Смягченный ее примирительным тоном, о. Автоном остановился перед нею и заговорил вполголоса, чтобы не слышно было в кухне.
-- Мне ее жалко! Пойми! Я жалею! По-евангельски жалею. Как Христос блудницу. Ведь и Тот не дал... камнями побить...
-- Ну, вот и поступи, как Христос, -- сказала попадья.
-- Да... но... Он боролся с властью обычая, но не с властью лиц. И разве теперь те времена? Разве я Христос? В жизни, кроме сожаления, любви и прочих чувств, есть еще и практические отношения к людям. С ними как быть? Ведь и Христос в затруднительных случаях поступал осмотрительно, давал благоразумные ответы. "Воздайте", -- сказал Он, например, -- "кесарево кесареви, а Божие Богови"...
-- Удивительно, -- с иронией сказала попадья, -- как это вы, священники, текстом из Писания умеете все оправдать.
О. Автоном отскочил от нее, как ужаленный, заметался по комнате и, вдруг выбросив обе руки по направлению к жене, закричал.
-- Не беси ты меня!!
Но тотчас же снова подошел и, все еще взволнованный, остановился перед нею и заговорил горячо и быстро.

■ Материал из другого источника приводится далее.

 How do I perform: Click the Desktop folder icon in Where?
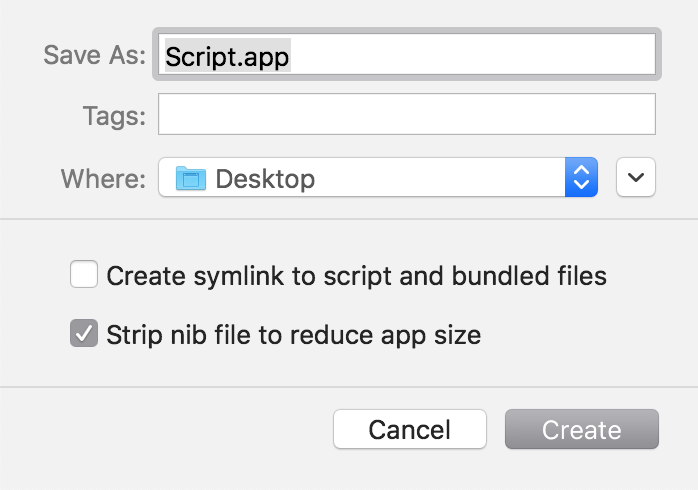[190, 179]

-- Почему у нас луга в лесу, на лучшем месте? У предшественника моего, о. Занозина, на болоте луга были... осока одна. У нас трава -- мед! Кто нам пашню из казачьего пая выделил? Амбары и сараи кто построил? Да, одним словом: кто хозяин в поселке? Разве я? -- Атаман! Александр Петрович! А потом... дрова! Баню кто обещал построить? Кто ругу вместе с казенным для нас собирает? Ссориться мне с ним? Поссорься-ка! Подлец, скажешь? Знаю! Да будь он хоть расподлец! Ведь у него все в руках! Тот -- кум, другой -- сват, третий -- приятель... Потревожь-ка, Он атаман... властитель...
О. Антоном исподлобья смотрел на жену, наблюдая, какое впечатление производят его слова.

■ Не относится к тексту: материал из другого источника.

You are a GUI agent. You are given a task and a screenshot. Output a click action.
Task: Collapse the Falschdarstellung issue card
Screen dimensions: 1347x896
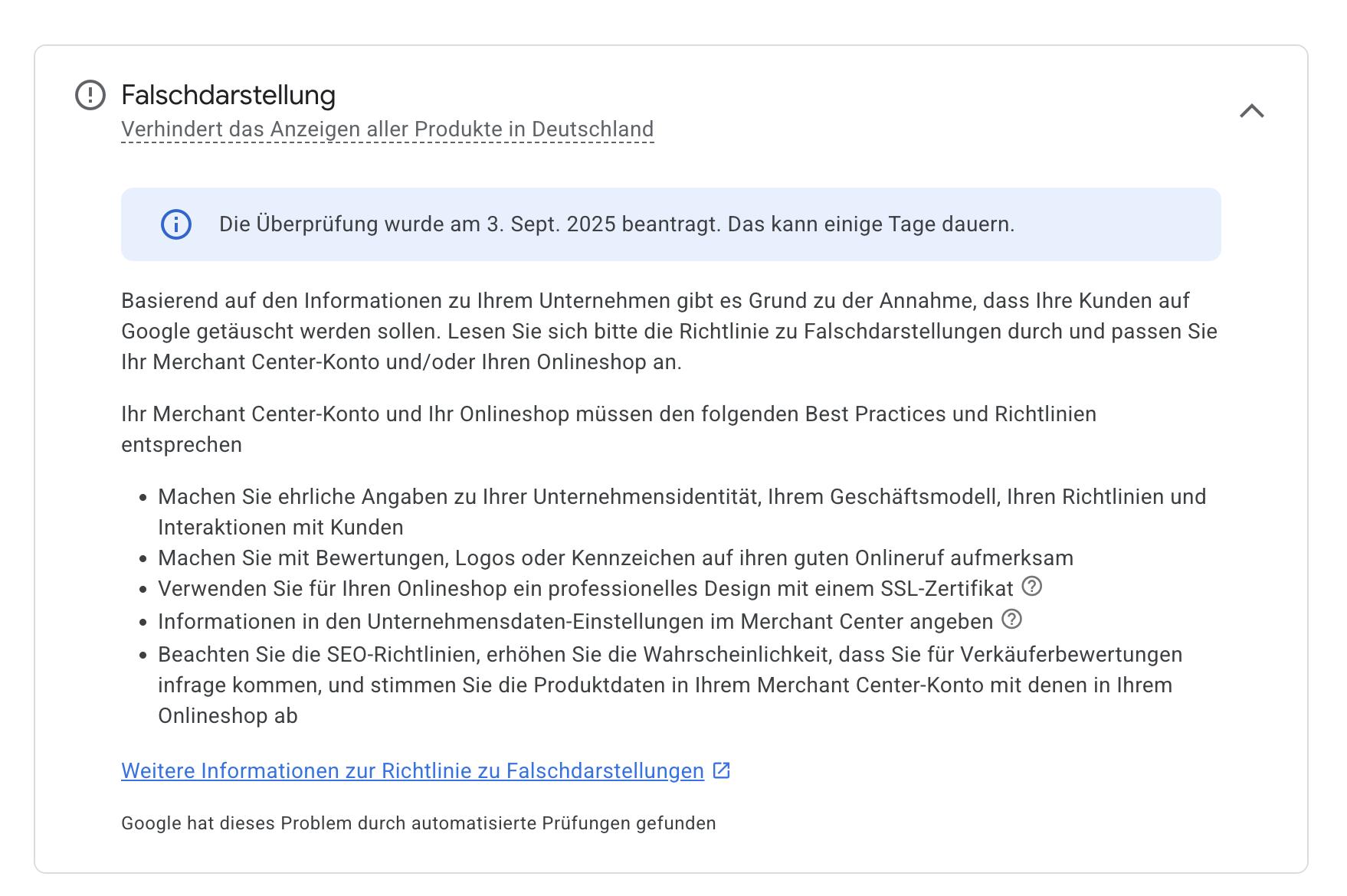click(1251, 112)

-- Жалко, -- говорил он, -- а нельзя... Ничего нельзя сделать! Он поставит на своем! Бабки наперед всех девок знают. Стало быть, не дощупаются одной, сейчас вопрос: -- Где? -- Ответ: у батюшки. -- Вопрос: когда, зачем, по какой надобности? -- Ответ...
-- Катехизис практического священника! -- лениво улыбнулась попадья, не изменяя своей скучающей позы.

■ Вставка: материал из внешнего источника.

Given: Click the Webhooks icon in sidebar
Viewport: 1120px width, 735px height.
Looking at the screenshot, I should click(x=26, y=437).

-- Опять слюна! С тобой поговорить-то нельзя!
Она вздохнула.
-- Не разберешь, кому ты служишь: Богу или... атаману.
-- Служу я делу! -- осердился батюшка, -- а ты... дура!
Он, беспокойно, волнуясь, забегал по комнате, приготовляясь сказать жене еще что-то убедительное, но в этот момент над домом пролетел сильный, как шквал, порыв ветра. Точно гневный дух, не находящий исхода из тьмы и мрака, -- дрожащих, но не уступающих его порывам, -- он обнял дом, взвыл, злобно дохнул на стекла окон, обдав их брызгами. Ставни захлопали, пытаясь сорваться с петель, во дворе что-то с грохотом упало, хлопнула сенная дверь, а в окна, казалась, забарабанили десятки рук, и насмешливые лица зловеще глянули из мрака, искажаясь от изломов стекол.
-- Как странно мне всегда в такой ветер! -- сказала попадья, темными глазами смотря за окно: -- точно смел он со света все живое, а я осталась одна в пустом доме... Бессильная, заброшенная...
Батюшка сердито повел плечом.
-- Началась философия!
Кухонная дверь с треском распахнулась.
В комнату вбежала Татьяна, как мука бледная, руки ее ловили воздух, а губы беззвучно шевелились. Она повторяла какое-то одно слово с непередаваемым ужасом в голосе.
-- Что с тобой?! -- бросилась к ней матушка.
-- Идут! -- лепетала Татьяна.
-- Кто?!
-- Идут!
Матушка быстро вышла в кухню, посмотрела в окно: черная ночь, дрожащая тьма...
-- Дурочка! -- вернулась она, -- это ветер! Успокойся... неси-ка лучше самовар!